MATLAB 张量工具箱的使用

文章目录

- MATLAB 张量工具箱的使用

MATLAB 的 Tensor Toolbox 是一个强大的张量工具，它提供了一些强大的张量函数。
下载地址：最新版本下载地址

张量存储格式

工具箱中张量的存储格式有很多，这里就介绍两个。

Tucker 格式

Tucker 格式是将张量 $X$ 分解为核心张量 $G$ 和每个维度中的矩阵（例如， $A 、 B 、 C$ ) 的乘积。换句话说，张量 $X$ 可以表示为：
$\mathcal{X}=\mathcal{G} \times_{1} A \times{ }_{2} B \times{ }_{2} C$
这个分解表达式让人看起来一头雾水，没关系，我们写成求和的形式：
$\mathcal{X} = \sum_{i=a_1}^{a_n}\sum_{j=b_1}^{b_n}\sum_{k=c_1}^{c_n}\mathcal{G}(i,j,k)A(:,i)\otimes B(:,j)\otimes C(:,k).$

一言以蔽之，就是将 $A, B, C$ 中的所有列都拿出来，做 Kronecker 内积之后求和，求和的系数来自于张量$ \mathcal{G}$ 的 $(i, j, k)$ 位置，这里 $(i, j, k)$ 就是取出的 $A, B, C$ 的第 $(i, j, k)$ 列。张量积 $\otimes$ 有的地方也写为 $\circ$ ，表示外积。

在 MATLAB 中表示方式为 $\mathrm{X}=\mathrm{ttm}(\mathrm{G},\{\mathrm{A}, \mathrm{B}, \mathrm{C}\})$ 。ttensor 格式存储张量 $\mathrm{X}$ 的分量，并且可以执行许多操作，例如 $\mathrm{ttm}$ ，而无需显式形成张量 $\mathrm{X}$ 。

展示一下基本用法如下（继承了很多 MATLAB 矩阵的用法）：

clc
clear
close all
core = tensor(rand(3,2,1),[3 2 1]); %<-- The core tensor.
U = {rand(5,3), rand(4,2), rand(3,1)}; %<-- The matrices.
X = ttensor(core,U) %<-- Create the ttensor.
core1 = sptenrand([3 2 1],3); %<-- Create a 3 x 2 x 1 sptensor. 创建一个三个非零元的系数张量
Y = ttensor(core1,U) %<-- Core is a sptensor.

存档条目:

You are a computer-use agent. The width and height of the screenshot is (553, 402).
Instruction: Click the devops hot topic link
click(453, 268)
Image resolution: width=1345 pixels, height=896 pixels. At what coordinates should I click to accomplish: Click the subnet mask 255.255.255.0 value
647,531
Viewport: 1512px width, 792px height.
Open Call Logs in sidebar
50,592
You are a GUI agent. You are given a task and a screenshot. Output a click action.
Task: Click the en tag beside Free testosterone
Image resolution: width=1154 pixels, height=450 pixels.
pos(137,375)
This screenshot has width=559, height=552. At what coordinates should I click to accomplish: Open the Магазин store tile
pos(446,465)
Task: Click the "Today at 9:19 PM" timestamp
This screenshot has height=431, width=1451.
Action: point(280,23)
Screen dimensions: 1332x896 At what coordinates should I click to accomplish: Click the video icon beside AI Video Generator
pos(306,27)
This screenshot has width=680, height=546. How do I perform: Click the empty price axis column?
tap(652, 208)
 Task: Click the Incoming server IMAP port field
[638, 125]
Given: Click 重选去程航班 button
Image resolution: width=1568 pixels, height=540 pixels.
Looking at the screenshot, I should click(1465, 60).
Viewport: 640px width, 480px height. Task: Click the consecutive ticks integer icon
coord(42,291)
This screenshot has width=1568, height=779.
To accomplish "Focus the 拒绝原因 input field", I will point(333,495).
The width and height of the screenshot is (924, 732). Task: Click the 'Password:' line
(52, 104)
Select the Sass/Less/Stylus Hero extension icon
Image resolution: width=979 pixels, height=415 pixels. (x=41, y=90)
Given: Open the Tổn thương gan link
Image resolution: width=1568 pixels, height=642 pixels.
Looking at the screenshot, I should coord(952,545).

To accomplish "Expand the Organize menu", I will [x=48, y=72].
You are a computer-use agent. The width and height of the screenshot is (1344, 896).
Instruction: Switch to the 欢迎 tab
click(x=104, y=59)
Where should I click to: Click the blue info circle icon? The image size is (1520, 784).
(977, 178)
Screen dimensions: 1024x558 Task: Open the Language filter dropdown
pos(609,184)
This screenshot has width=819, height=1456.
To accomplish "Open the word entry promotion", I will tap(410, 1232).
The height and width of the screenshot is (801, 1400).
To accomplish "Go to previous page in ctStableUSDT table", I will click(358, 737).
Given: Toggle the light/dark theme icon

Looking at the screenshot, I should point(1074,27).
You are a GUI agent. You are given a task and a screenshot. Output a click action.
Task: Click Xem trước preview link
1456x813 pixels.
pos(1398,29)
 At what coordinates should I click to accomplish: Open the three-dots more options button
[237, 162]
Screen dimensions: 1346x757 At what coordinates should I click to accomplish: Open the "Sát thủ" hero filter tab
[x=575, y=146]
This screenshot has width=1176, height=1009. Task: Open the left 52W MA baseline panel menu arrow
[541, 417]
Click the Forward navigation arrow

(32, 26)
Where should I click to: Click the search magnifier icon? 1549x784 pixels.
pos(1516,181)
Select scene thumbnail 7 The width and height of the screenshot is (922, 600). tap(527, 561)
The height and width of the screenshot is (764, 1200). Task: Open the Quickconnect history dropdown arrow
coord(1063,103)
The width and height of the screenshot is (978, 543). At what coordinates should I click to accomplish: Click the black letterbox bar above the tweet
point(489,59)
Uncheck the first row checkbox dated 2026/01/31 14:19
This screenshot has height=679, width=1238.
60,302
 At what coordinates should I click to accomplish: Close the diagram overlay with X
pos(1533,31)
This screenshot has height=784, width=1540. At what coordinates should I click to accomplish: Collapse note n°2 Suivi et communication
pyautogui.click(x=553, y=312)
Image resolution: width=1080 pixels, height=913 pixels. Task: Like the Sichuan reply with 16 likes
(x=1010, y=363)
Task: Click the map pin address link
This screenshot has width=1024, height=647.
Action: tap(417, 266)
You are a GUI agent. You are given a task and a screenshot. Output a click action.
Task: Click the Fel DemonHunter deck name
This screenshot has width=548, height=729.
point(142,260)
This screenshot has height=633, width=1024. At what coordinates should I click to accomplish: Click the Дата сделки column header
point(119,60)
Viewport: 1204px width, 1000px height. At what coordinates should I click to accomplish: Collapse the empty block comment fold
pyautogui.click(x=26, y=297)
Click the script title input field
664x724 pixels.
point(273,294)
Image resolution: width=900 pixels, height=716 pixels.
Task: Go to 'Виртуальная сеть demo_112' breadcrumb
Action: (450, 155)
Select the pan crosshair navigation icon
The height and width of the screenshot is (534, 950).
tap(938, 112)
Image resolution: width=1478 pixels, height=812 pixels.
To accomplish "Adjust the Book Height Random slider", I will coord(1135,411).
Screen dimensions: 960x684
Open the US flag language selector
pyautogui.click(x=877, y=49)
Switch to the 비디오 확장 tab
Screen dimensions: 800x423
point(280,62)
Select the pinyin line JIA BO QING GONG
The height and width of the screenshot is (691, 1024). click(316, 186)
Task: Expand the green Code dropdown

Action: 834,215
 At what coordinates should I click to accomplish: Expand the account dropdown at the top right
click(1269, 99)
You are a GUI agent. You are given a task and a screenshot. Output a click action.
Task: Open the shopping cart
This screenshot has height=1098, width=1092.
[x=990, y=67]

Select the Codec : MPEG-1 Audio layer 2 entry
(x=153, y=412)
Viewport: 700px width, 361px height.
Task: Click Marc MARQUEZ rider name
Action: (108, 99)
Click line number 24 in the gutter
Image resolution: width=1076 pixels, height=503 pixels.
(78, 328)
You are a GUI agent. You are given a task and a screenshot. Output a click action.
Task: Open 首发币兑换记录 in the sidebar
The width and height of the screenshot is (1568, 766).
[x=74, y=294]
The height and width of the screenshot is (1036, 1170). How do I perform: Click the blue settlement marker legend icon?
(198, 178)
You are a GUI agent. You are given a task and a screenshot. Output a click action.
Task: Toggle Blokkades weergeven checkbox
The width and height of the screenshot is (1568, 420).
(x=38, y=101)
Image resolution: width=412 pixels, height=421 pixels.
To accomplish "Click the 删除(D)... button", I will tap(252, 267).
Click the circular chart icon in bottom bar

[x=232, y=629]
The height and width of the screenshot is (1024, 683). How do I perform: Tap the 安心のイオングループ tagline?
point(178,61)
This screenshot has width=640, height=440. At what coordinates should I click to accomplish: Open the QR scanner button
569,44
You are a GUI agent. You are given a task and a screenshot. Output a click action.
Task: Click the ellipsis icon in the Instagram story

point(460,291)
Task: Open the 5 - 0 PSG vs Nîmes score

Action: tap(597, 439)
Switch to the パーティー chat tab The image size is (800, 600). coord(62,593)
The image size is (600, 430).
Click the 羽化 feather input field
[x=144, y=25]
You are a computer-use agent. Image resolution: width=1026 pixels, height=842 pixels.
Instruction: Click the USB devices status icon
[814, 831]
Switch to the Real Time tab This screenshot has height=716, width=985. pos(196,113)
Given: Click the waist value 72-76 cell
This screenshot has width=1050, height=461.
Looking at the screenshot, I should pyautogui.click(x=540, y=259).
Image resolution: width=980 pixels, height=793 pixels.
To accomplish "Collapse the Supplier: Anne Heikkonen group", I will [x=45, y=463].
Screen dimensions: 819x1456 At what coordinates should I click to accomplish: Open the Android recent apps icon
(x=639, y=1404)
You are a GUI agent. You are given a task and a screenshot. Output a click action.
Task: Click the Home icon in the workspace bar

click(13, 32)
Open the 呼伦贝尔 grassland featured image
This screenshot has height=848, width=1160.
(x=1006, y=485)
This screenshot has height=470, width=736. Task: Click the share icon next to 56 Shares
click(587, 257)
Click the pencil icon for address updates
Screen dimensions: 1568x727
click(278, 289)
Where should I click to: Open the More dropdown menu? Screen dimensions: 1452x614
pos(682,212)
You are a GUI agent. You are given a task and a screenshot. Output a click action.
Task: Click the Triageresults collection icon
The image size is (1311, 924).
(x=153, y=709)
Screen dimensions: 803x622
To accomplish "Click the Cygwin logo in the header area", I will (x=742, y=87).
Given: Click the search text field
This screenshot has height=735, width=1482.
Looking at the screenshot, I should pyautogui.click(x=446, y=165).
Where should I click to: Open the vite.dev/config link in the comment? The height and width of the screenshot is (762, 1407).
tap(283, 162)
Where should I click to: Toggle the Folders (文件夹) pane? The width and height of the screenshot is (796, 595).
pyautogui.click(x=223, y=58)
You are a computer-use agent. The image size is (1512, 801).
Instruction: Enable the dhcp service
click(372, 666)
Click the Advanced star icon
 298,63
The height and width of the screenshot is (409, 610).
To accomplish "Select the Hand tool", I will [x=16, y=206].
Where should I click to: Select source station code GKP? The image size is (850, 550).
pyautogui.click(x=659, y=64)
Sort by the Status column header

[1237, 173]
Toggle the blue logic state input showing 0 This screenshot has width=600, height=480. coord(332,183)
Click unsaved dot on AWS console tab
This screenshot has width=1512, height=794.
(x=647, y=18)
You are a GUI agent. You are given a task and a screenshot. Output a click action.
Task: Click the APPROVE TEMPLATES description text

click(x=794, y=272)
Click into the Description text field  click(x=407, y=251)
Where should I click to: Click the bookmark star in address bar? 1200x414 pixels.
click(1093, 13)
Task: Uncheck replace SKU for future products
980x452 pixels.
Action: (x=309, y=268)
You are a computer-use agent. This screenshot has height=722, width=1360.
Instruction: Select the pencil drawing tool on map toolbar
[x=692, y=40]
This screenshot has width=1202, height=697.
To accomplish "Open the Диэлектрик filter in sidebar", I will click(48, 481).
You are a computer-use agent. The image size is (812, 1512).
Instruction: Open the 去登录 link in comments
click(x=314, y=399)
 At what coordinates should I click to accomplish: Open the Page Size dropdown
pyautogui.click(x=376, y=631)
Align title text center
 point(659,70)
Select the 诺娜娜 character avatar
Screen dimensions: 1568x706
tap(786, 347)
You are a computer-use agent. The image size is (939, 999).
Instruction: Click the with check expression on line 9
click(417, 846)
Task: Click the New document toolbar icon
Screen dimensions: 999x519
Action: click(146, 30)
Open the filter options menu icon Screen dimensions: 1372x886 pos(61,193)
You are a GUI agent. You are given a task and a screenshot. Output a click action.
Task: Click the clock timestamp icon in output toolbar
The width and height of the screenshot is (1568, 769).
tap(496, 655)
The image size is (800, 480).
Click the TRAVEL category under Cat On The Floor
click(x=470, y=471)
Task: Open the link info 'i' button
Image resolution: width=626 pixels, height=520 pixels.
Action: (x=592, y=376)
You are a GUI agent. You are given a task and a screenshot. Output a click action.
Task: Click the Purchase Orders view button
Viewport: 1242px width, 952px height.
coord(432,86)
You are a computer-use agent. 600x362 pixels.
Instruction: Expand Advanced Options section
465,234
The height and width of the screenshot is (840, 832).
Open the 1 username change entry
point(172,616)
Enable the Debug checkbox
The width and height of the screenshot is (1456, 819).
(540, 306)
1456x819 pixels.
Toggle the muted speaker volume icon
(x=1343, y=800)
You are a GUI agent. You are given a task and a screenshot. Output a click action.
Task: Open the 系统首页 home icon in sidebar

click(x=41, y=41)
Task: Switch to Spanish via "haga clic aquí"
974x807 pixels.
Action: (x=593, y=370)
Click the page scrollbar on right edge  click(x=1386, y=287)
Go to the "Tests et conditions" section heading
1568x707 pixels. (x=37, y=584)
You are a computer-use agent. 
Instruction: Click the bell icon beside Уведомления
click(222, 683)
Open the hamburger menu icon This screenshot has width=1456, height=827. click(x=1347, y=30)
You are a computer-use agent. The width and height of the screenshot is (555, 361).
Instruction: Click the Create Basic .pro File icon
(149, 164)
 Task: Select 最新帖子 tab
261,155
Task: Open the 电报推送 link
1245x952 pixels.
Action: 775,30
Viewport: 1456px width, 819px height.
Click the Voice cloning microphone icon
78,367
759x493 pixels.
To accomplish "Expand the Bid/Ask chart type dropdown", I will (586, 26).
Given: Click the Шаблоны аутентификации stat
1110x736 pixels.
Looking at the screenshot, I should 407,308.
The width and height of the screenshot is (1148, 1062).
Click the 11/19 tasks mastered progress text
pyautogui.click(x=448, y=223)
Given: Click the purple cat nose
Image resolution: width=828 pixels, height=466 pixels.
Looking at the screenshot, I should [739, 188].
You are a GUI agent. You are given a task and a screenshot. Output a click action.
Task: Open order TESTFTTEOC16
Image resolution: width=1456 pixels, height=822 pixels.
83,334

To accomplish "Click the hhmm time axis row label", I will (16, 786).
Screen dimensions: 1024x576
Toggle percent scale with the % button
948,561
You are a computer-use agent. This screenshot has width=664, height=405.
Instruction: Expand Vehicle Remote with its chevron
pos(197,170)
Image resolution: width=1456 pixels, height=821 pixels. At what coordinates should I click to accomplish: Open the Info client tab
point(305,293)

任务要求:
**a)** 请引用文档中以含有“展示一下基本用法如下（继承了很多 MATLAB 矩阵的用法）：”的词句开头、以“is a sptensor.”收尾的那一段，一字不改。
**b)** 按照文档的说法，Tucker 格式把张量 X 分解成什么？

任务答案:
**a)**
展示一下基本用法如下（继承了很多 MATLAB 矩阵的用法）：

clc
clear
close all
core = tensor(rand(3,2,1),[3 2 1]); %<-- The core tensor.
U = {rand(5,3), rand(4,2), rand(3,1)}; %<-- The matrices.
X = ttensor(core,U) %<-- Create the ttensor.
core1 = sptenrand([3 2 1],3); %<-- Create a 3 x 2 x 1 sptensor. 创建一个三个非零元的系数张量
Y = ttensor(core1,U) %<-- Core is a sptensor.

**b)** 分解为核心张量 G 与每个维度中的矩阵（例如 A、B、C）的乘积。